Let's talk about the strap. I opted for the rubber strap because I wanted a sports watch that could handle the trail jogging and rainy winters here in the Pacific NW. The rubber is very comfortable and, due to the abundance of holes to choose from and the lug structure on the watch, the watch is extremely comfortable. I almost bought the bracelet version but the additional $1000 was a bit of a put-off. I'll probably wish I'd gone that route because I read the bracelet as an aftermarket product is priced at $1600. You can just make out the strap mechanism in this picture.










Now, time for my rant. There are only three strap options; bracelet, rubber and hook and loop. That's it. Nothing else. Aftermarket straps won't fit because of the proprietary strap changing mechanism. And the price for swapping out the strap? I've read (but have not verified) the bracelet is $1600 and the rubber strap is $175. The buckle is priced separately at $125. This is an example where they have you by the &#8230;neck&#8230; and they're going to financially abuse you. Still, I knew this going in and bought the watch anyway but I still don't like it.

A few other notes. The fit and finish is superb, as I'd expect from IWC. Whereas the size and heft of the AT makes my Portuguese Chronograph seem almost dainty in comparison, it has the same almost jewel-like quality. It does have a screw-in crown. The movement is based upon an ETA 2892.

This is the first watch I've ever set to the US Govt. time clock and checked its accuracy. Would you believe less than 2 seconds fast in the last 6 days?! Boom!! Take that COSC Rolex Submariner!

Lume is excellent though not outstanding. After having several watches with C3 SuperLuminova, I've decided nothing else comes close to that lume. Still, the time is readily readable in the early morning hours so it lasts through the night. I do like how it's sensitive enough to pick up whatever ambient light is available and give it back with a very subdued glow even in a partially lit room. Very cool.



















That's about it. Overall, I love this watch and can't imagine ever parting with it but I've said that before.

Thanks for reading.

Chris


----------



## GovtFunded

I appreciate the evaluation. After final payment I should be receiving mine in a few weeks. And, you're right. They have us by the short and curlies, to be crude, regarding flexibility of the strap and bracelet. I'll live with it because I favor the strap tight to the case without gaping.

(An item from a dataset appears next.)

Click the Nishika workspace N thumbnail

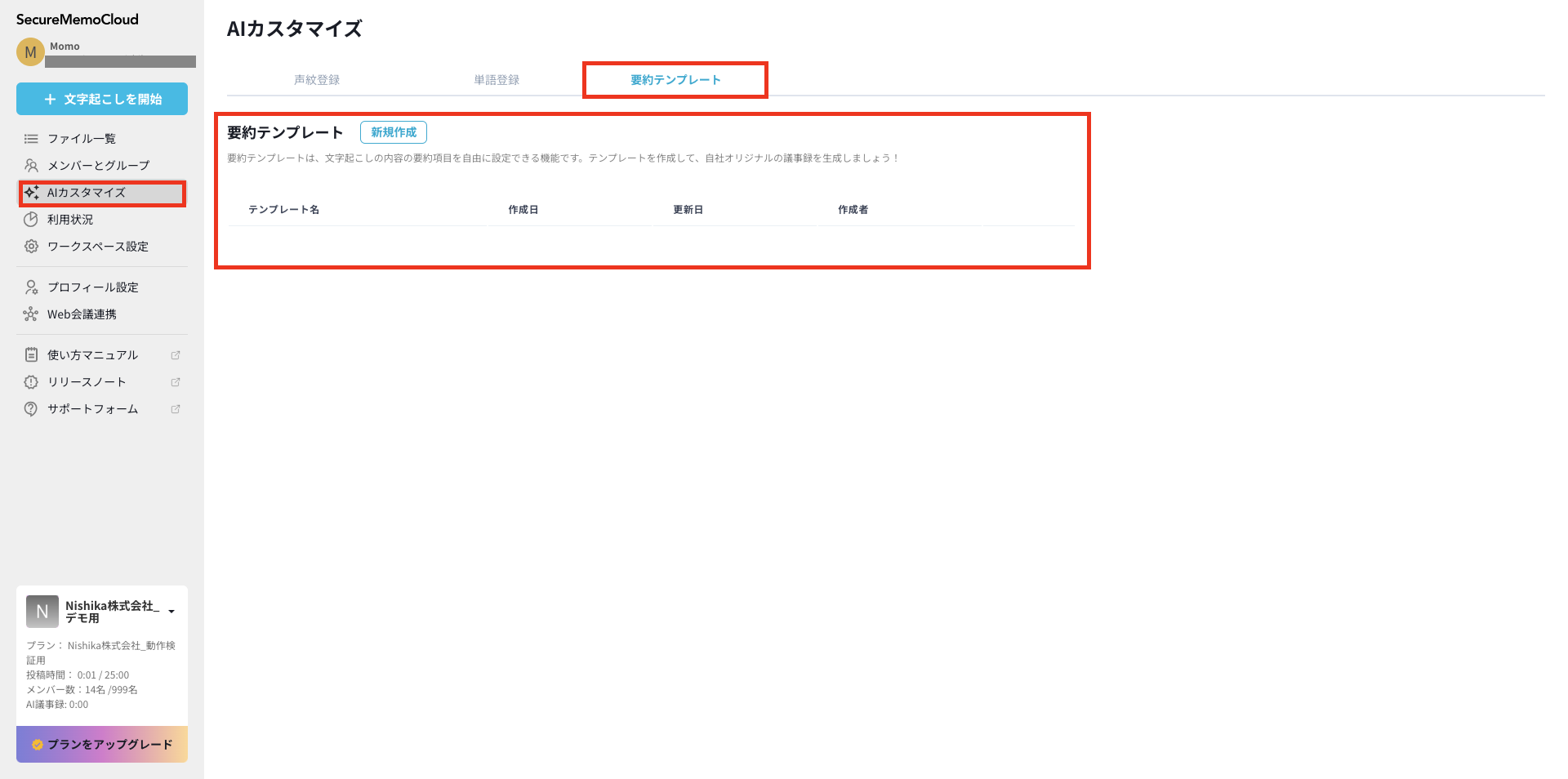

That, and I think they're an extremely sharp looking watch.

Thanks for the pics!


----------



## Lilhoody

Chris,
Nice review. I picked one up almost two weeks ago and am enamored with it. I can't stop looking at it. Not since I picked up my SS Kobold SEAL have I been this ga-ga over a watch.
I, like you, think this watch is a keeper.

The strapping options don't bother me. $400 retail, for a strap and buckle seems tame compared to others-especially due to the proprietary system, they could really stick it to us if they wanted. I would think many AD's would throw you 25% off...$300 for new rubber shoes? I'm in. But I want the waffle pattern on the outside.

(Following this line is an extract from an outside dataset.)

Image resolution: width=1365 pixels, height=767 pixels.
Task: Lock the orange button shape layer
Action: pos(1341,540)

I do wonder, who has the rubber with the waffles on the outside, the way most strapped models are depicted in the catalog? Not a single member in the "let's see those AT's thread posted one with a strap similar to those in the catalog.


----------



## Cinq

Great review and lovely pictures, thanks very much :-!.

Kind regards,

Cinq


----------



## Dimer

Great review! Good to read that you are enjoying your watch. Thanks for sharing.



Lilhoody said:


> I do wonder, who has the rubber with the waffles on the outside, the way most strapped models are depicted in the catalog? Not a single member in the "let's see those AT's thread posted one with a strap similar to those in the catalog.


That was a prototype strap. These were only made for the prototype watches. I would love to see those be taken in production, but I highly doubt it will happen. I have some pics (but I can't find them..) where I'm wearing the Galapagos prototype. I'll try to look them up.


----------



## neil1970

excellent review, love reading stuff like this :-!


----------



## akit110

Thanks for this balanced review. I like this watch quite a bit with respect to the current crop of higher end dive watches out there. I would love to see a version with no yellow and just a black bezel. However I did notice that the yellow is a nice muted shade when viewed in person. 

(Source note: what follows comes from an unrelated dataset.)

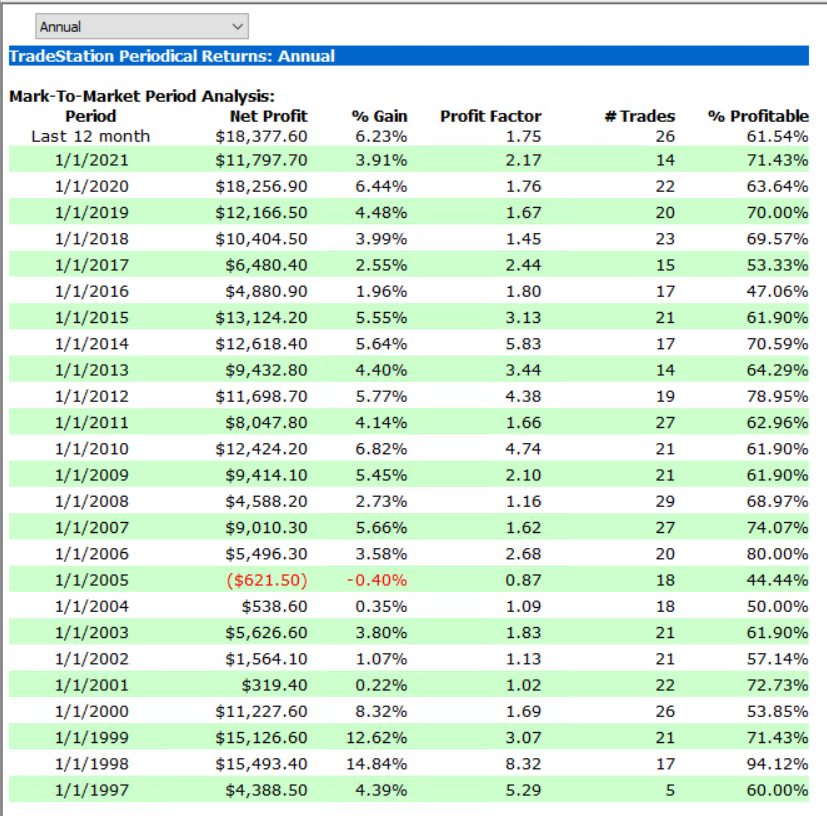Select the 94.12% profitable value
Screen dimensions: 827x816
point(774,764)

The other thing that struck me is how big this watch looked in person. My wrist is the same size as yours and unlike many others I find watches with heft and wrist presence while initially appealing tend to get sold in favor of those that disappear on my wrist and just become part of me like an old pair of jeans. In that sense I have been very satisfied with my 3536 which seemed very austere initially but has grown on me in a big way. Of the watches I have owned only my old Rolex 5513 felt more at home on my wrist.


----------



## scm64

I know it's corny, but mine says hi. The ONLY negative to this watch is the proprietary strap system. It's cool and convenient, but allows for no third party or Zulu options. Great watch best seen and handled in person.


----------



## PSV

Excellent review, thanks for sharing.

I was actually trying this watch on yesterday and I must say that the strap system is a showstopper for me - an idiotic move if you ask me.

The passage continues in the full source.